God asked a lot of pointed questions in the Bible.  Those questions are worthy of our attention. Isaiah chapter 6 opens by giving us a date, the year that King Uzziah died, about 740 B.C.  We are not told for certain, but it appears that Isaiah is in The Temple worshipping.  That is always a good place to be.  For Isaiah it was the year that he met the Lord face to face.  (I guess Uzziah did also!)  From God’s perspective, the year was the year of Uzziah’s death.   Uzziah had reigned longer than any king of Judah or Israel before him.   His reign started off well but did not finish well. 

 Isaiah is before the Lord and the veils are pulled back.   He sees into the Holy of Holies or into the very throne room of God.  He sees Adonai high and lifted up, exalted above all heaven and earth.  Isaiah gets to see at least a portion of the Lord’s glory.  In verse 5, Isaiah exclaims that he has seen Jehovah the King.  The Temple is a good place to be, but maybe an uncomfortable place, or even a dangerous place to be.  Once Isaiah gets a look at God, he quickly realizes his own unclean state and that of the people around him.  Once Isaiah cried out in his distress, confessing his sin, God immediately blessed him with not only forgiveness but cleansing.   Now God is ready to ask the question.
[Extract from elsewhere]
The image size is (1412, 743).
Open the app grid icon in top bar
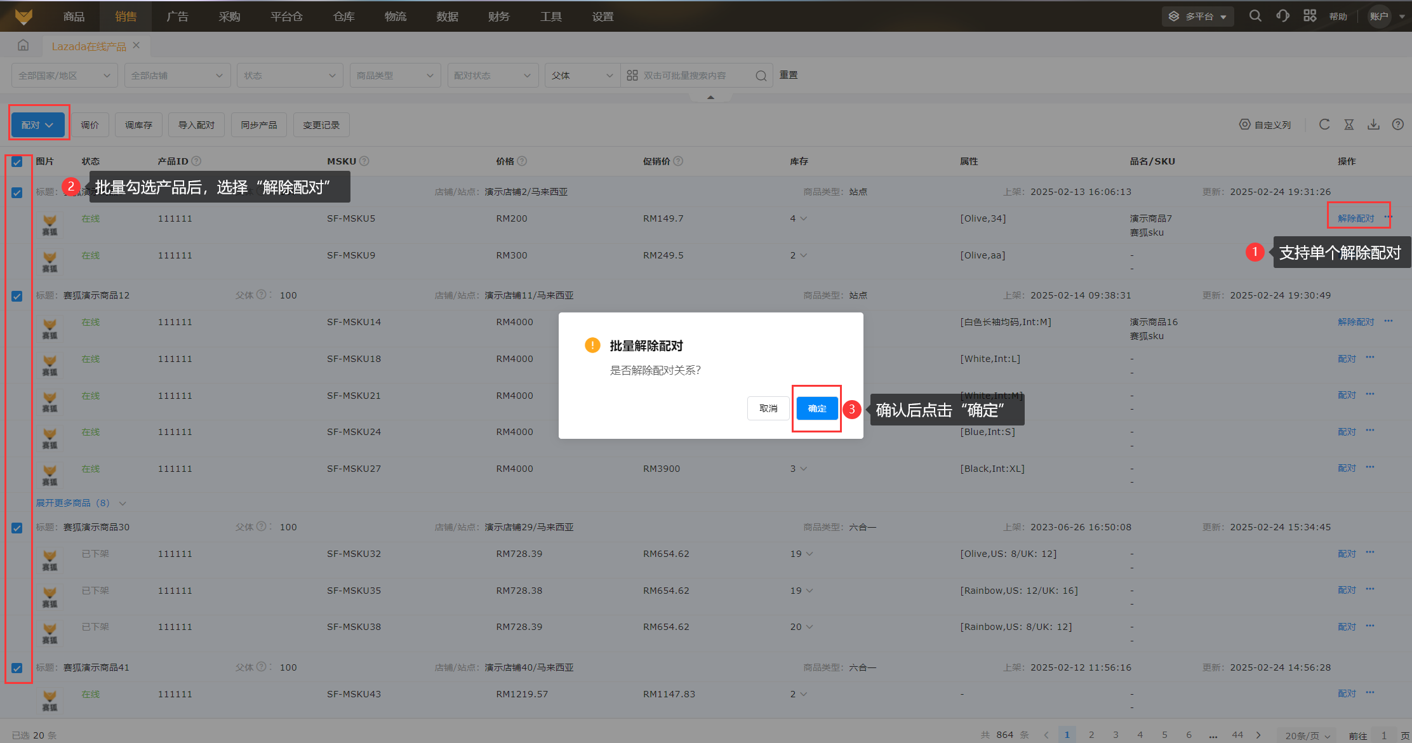click(1310, 16)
 Isaiah 6:8 records this very interesting and enlightening question, “Then I heard the voice of the Lord, saying, ‘Whom shall I send, and who will go for Us?’” (NASU)   Don’t miss the not-so-subtle hint at the Trinity, very similar to the one found in Genesis 1:26.  Isaiah answers by saying that he is present, ready, and willing to be sent.   Please note that Isaiah volunteers before he knows what the assignment is.   God tells Isaiah to go to “this people”. Calling the Hebrews “this people” rather than “My people” is a sad commentary on how far they had fallen.   Isaiah is given a message calling them to repent and he is told that they will not heed his warning.  This will not be a pleasant task for Isaiah.
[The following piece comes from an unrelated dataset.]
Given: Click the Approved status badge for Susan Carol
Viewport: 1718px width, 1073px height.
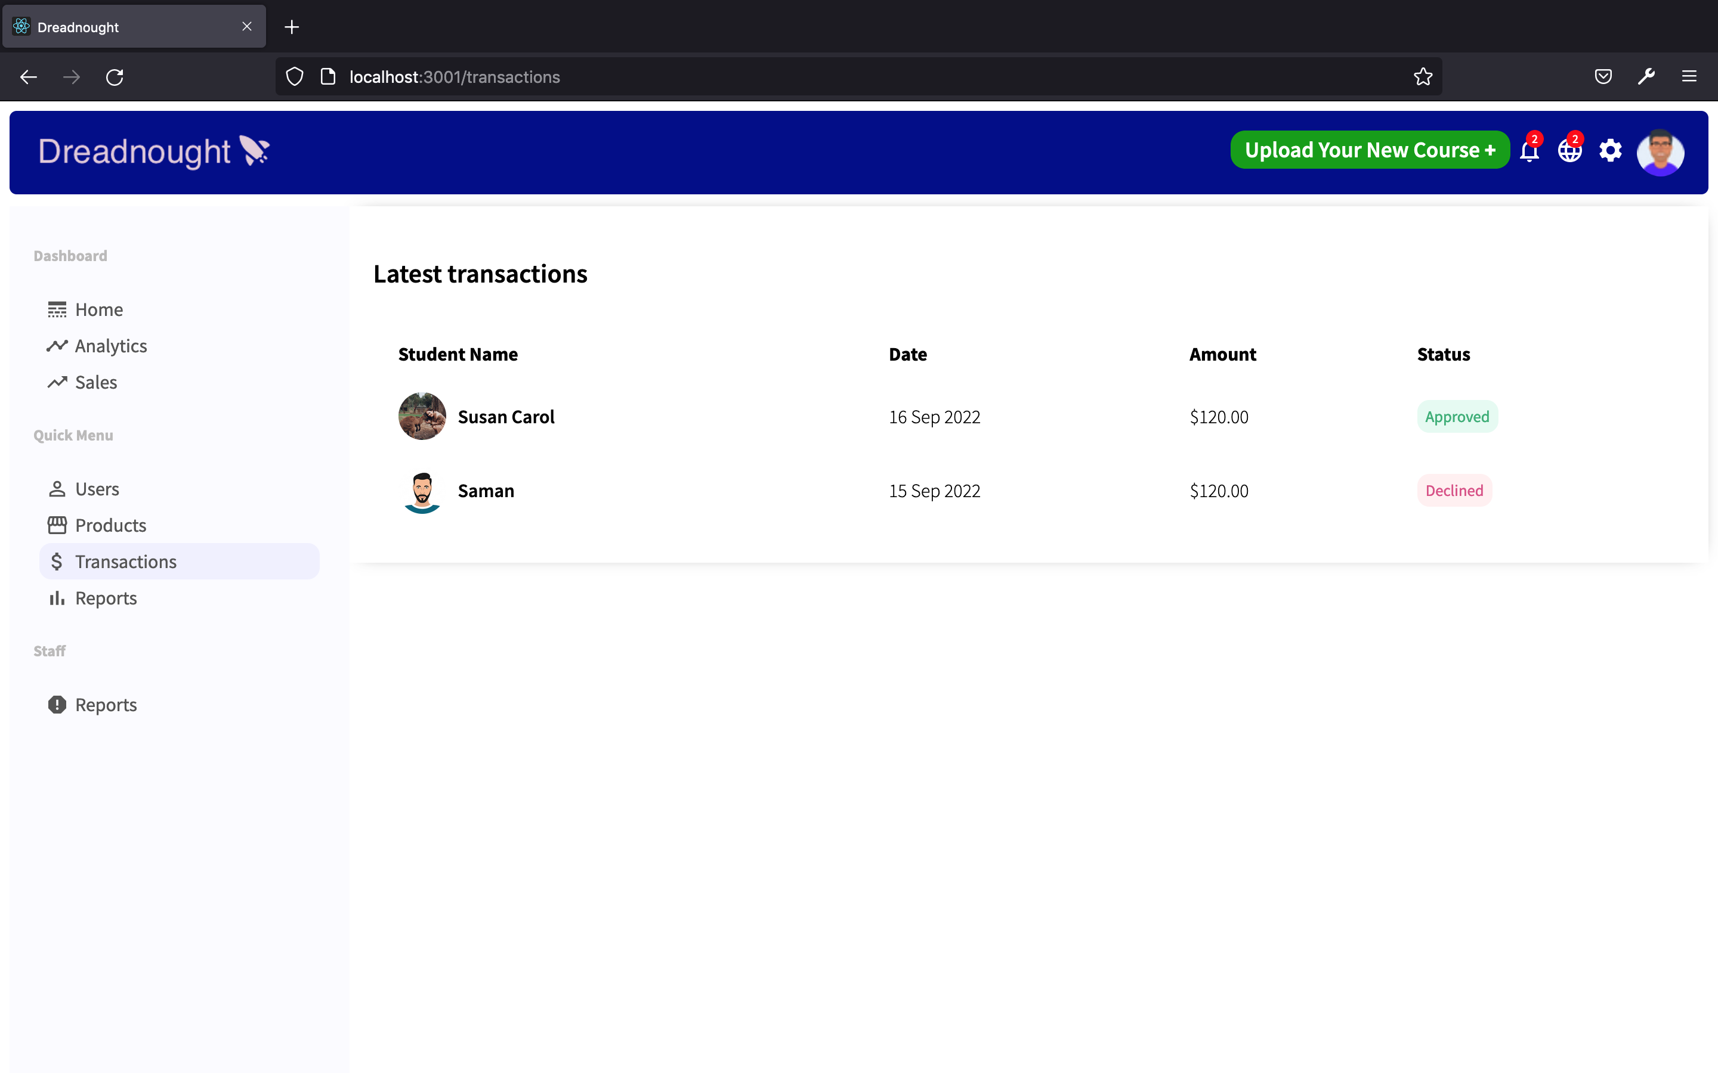Looking at the screenshot, I should pyautogui.click(x=1457, y=417).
 Surely God has not changed.  The Bible is clear about that.   We can learn much from Isaiah’s preparation, his response, and God’s commission.   God was looking for a prepared man to carry out a specific mission.  He found Isaiah, presumably in the Temple, but certainly before God in worship.  If you desire to be used of God, get before Him in worship.  Church is the place to be.   God gave Isaiah a vision of Himself on the throne.  God gave Isaiah a vision of Isaiah and the nation.  That is always how God prepares His man or woman for service.  He gives them a glimpse of His holy, holy, holiness and a glimpse of the person’s sinful state.  Next God cleanses the person and forgives the sin.   Once God has cleansed us, He makes us aware of our need to serve.   He calls most often without revealing the exact nature of the call.  We are not really ready to truly follow Him until we are ready to accept the call without knowing all the requirements.   We must answer immediately and without question.  To do otherwise is evidence that we are not ready to be truly counted among those who “know His voice and follow Him.” (John 10) Be prepared and ready, knowing full well that the assignment will likely be unpleasant from a human perspective.   From a heavenly perspective, nothing else could possibly satisfy.  Whom shall God send, you or someone else?